I’ll write up a detailed notebook on transformer architecture soon.
Training data
The model was trained on the
Tiny Shakespeare
dataset — a ~1MB file containing 40,000 lines of Shakespeare. Here’s a sample:
shakespeare.txt (training data)
First Citizen:
Before we proceed any further, hear me speak.
All:
Speak, speak.
First Citizen:
You are all resolved rather to die than to famish?
All:
Resolved. resolved.
First Citizen:
First, you know Caius Marcius is chief enemy to the people.
All:
We know't, we know't.
First Citizen:
Let us kill him, and we'll have corn at our own price.
Is't a verdict?
All:
No more talking on't; let it be done: away, away!
Second Citizen:
One word, good citizens.
First Citizen:
We are accounted poor citizens, the patricians good.
What authority surfeits on would relieve us: if they
would yield us but the superfluity, while it were
wholesome, we might guess they relieved us humanely;
but they think we are too dear: the leanness that
afflicts us, the object of our misery, is as an
inventory to particularise their abundance; our
sufferance is a gain to them Let us revenge this with
our pikes, ere we become rakes: for the gods know I
speak this in hunger for bread, not in thirst for revenge.
Second Citizen:
Would you proceed especially against Caius Marcius?
All:
Against him first: he's a very dog to the commonalty.
Second Citizen:
Consider you what services he has done for his country?
First Citizen:
Very well; and could be content to give him good
report fort, but that he pays himself with being proud.
Second Citizen:
Nay, but speak not maliciously.
First Citizen:
I say unto you, what he hath done famously, he did
it to that end: though soft-conscienced men can be
content to say it was for his country he did it to
please his mother and to be partly proud; which he
is, even till the altitude of his virtue.
Second Citizen:
What he cannot help in his nature, you account a
vice in him. You must in no way say he is covetous.
First Citizen:
If I must not, I need not be barren of accusations;
he hath faults, with surplus, to tire in repetition.
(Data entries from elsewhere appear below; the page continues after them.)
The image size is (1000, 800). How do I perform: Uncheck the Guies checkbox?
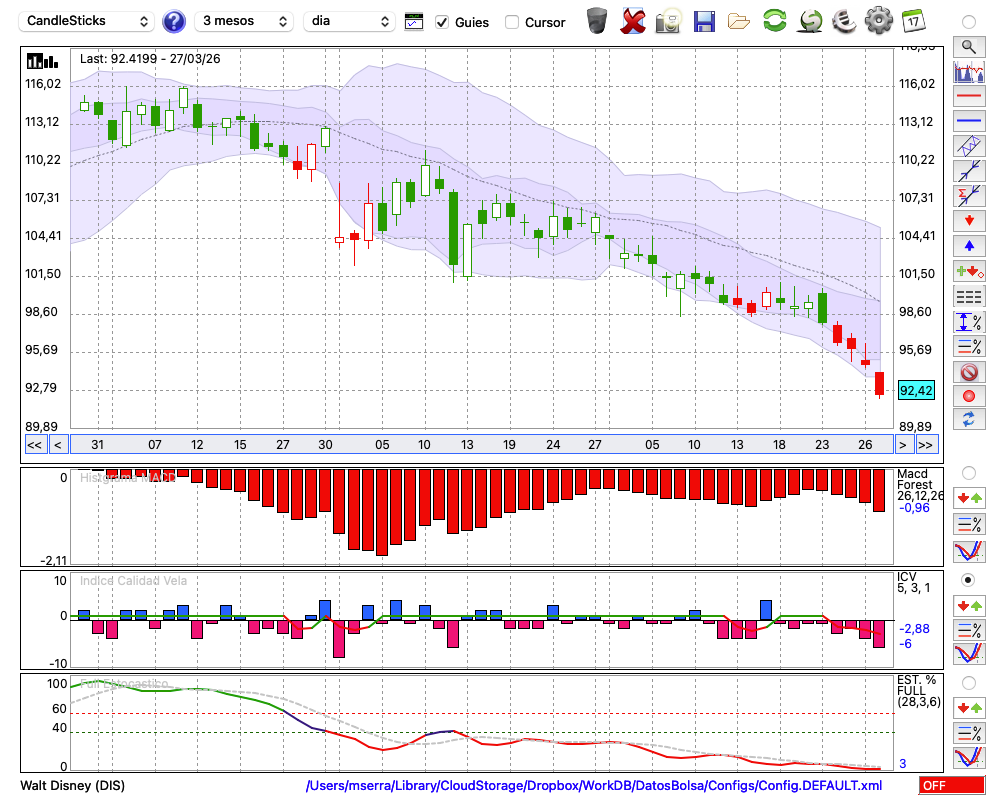pos(443,22)
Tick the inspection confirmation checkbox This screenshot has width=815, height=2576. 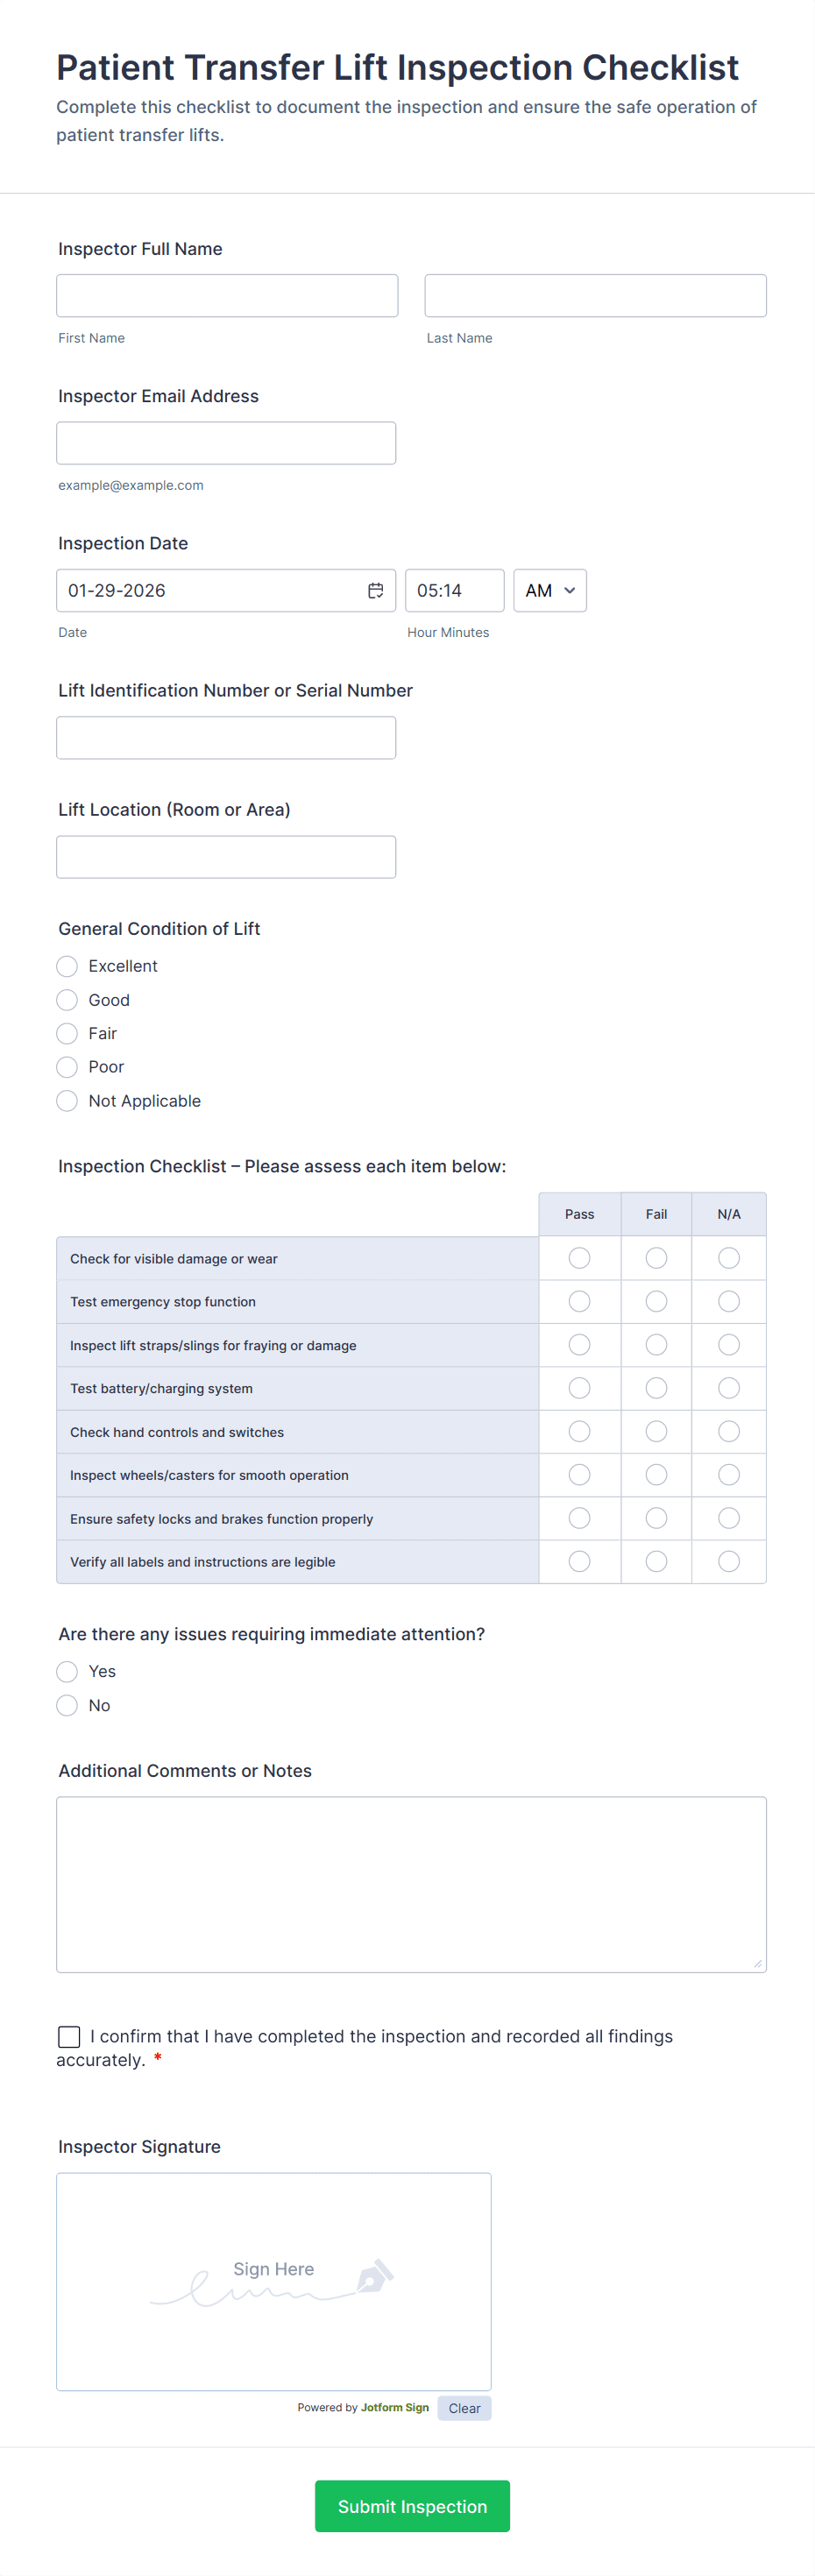69,2037
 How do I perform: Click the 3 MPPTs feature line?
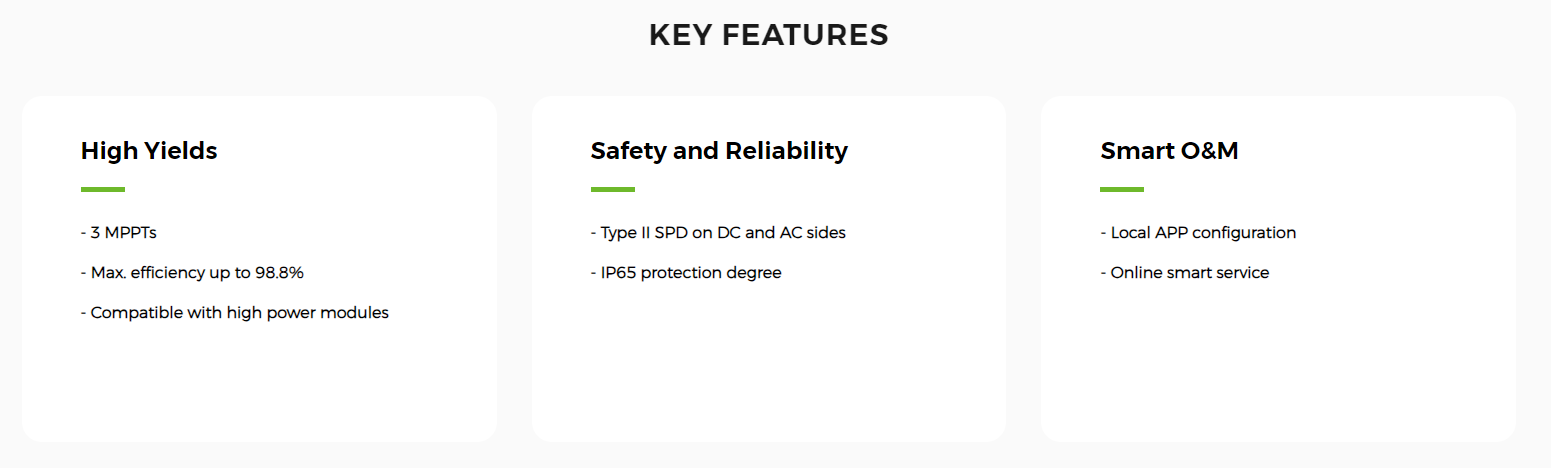click(x=119, y=233)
What shouts are these? The other side o' the city
is risen: why stay we prating here? to the Capitol!
All:
Come, come.
First Citizen:
Soft! who comes here?
Second Citizen:
Worthy Menenius Agrippa; one that hath always loved
the people.
First Citizen:
He's one honest enough: would all the rest were so!
MENENIUS:
What work's, my countrymen, in hand? where go you
With bats and clubs? The matter? speak, I pray you.
First Citizen:
Our business is not unknown to the senate; they have
had inkling this fortnight what we intend to do,
which now we'll show 'em in deeds. They say poor
suitors have strong breaths: they shall know we
have strong arms too.
MENENIUS:
Why, masters, my good friends, mine honest neighbours,
Will you undo yourselves?
First Citizen:
We cannot, sir, we are undone already.
MENENIUS:
I tell you, friends, most charitable care
Have the patricians of you. For your wants,
Your suffering in this dearth, you may as well
Strike at the heaven with your staves as lift them
Against the Roman state, whose course will on
The way it takes, cracking ten thousand curbs
Of more strong link asunder than can ever
Appear in your impediment. For the dearth,
The gods, not the patricians, make it, and
Your knees to them, not arms, must help. Alack,
You are transported by calamity
Thither where more attends you, and you slander
The helms o' the state, who care for you like fathers,
When you curse them as enemies.
Architecture summary
The model is a decoder-only transformer with:
- 65-character vocabulary — every unique character in the training set (letters, punctuation, whitespace)
- 4 transformer blocks, each with multi-head self-attention + feedforward
- 4 attention heads per block (64-dim per head)
- 256-dimensional embeddings (token + positional)
- 128-token context window
- ~5M parameters total
Built with PyTorch and exported to ONNX for browser inference.